Supplied data.
******

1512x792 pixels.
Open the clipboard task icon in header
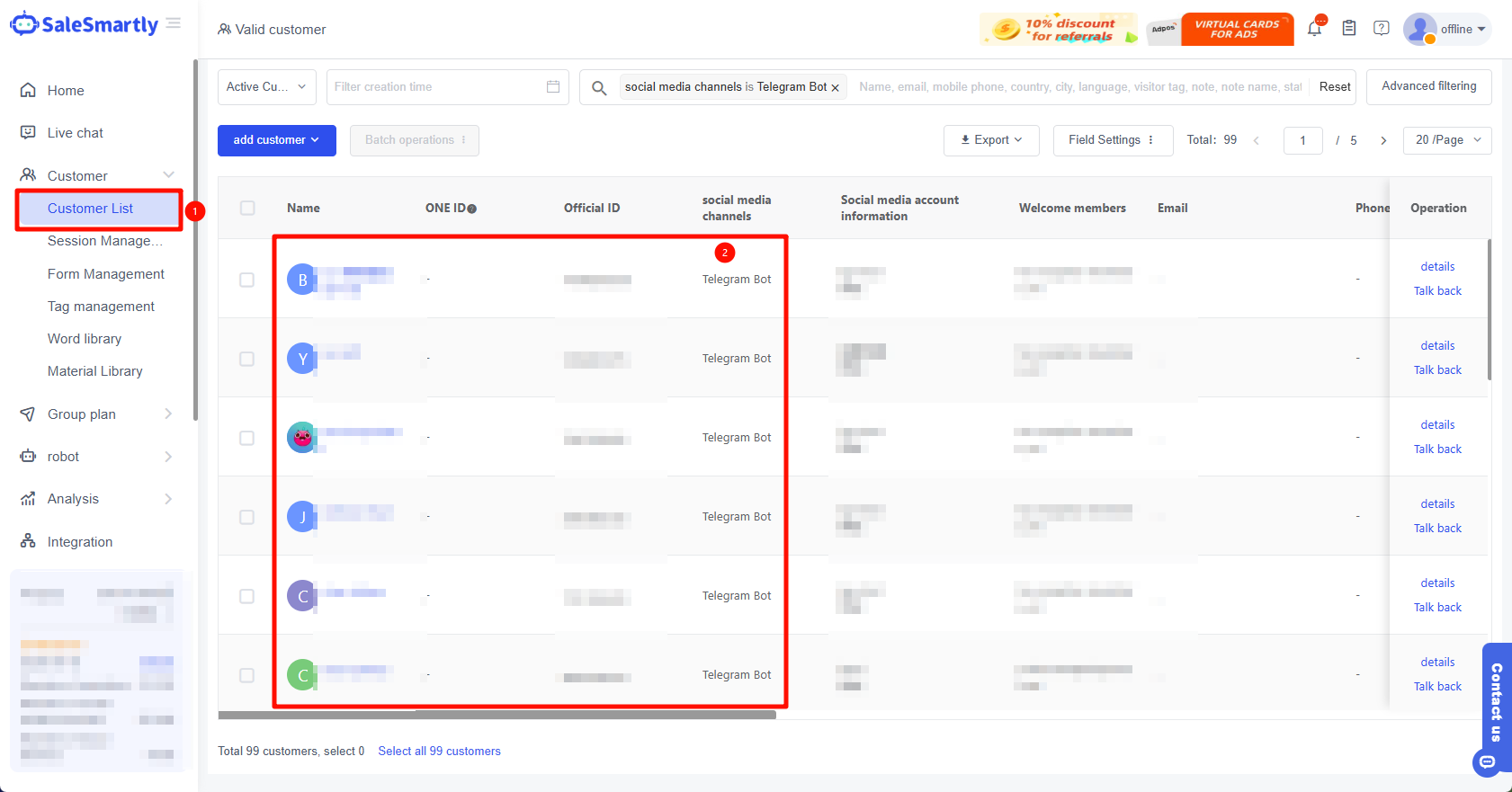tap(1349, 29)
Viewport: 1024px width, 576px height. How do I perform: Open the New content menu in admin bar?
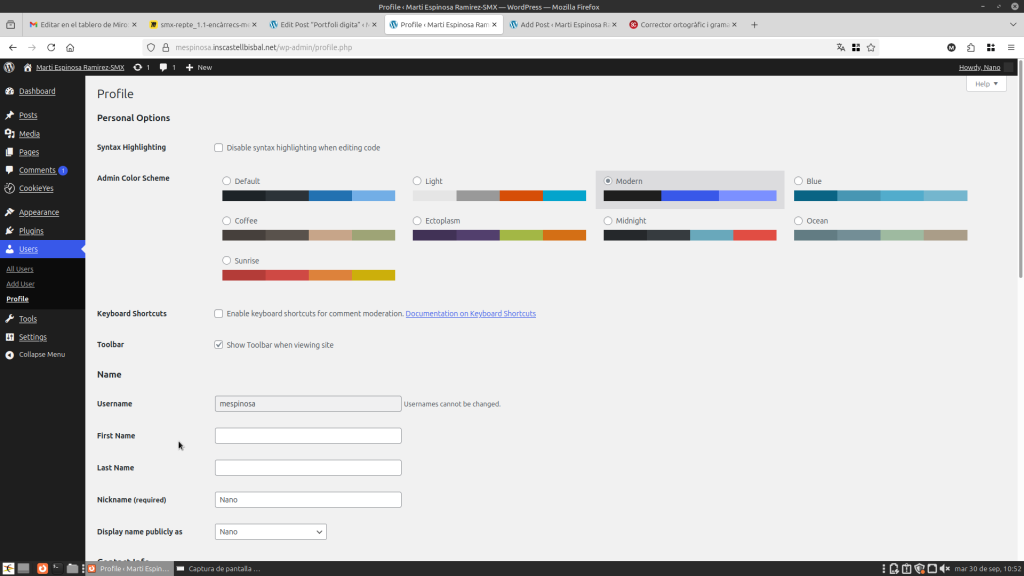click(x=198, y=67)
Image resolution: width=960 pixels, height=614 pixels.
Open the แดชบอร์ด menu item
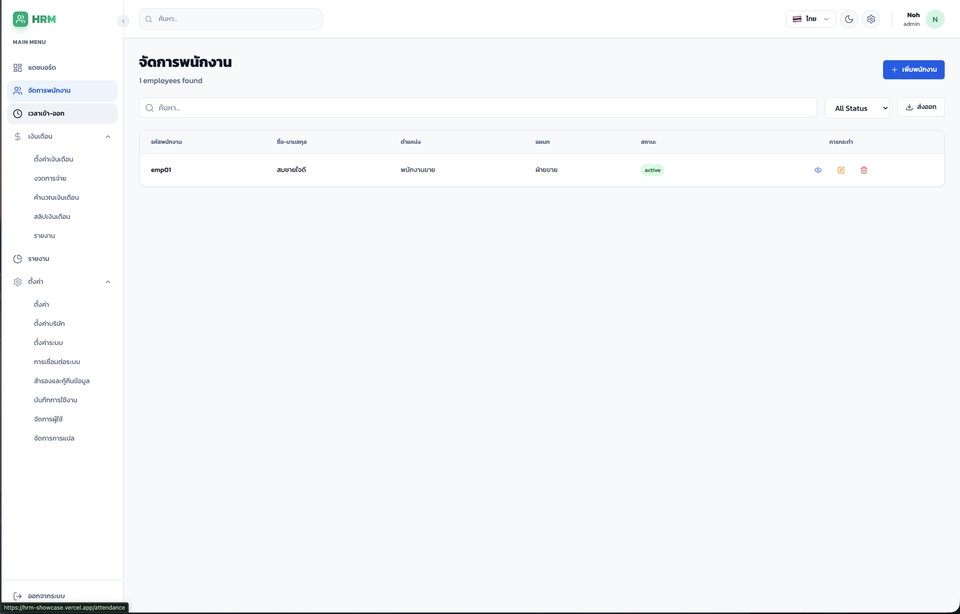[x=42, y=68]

******

What is required. Look through the material above. Copy each line where the word "pixels" appears.

Solution to the exercise.
1512x792 pixels.
Image resolution: width=960 pixels, height=614 pixels.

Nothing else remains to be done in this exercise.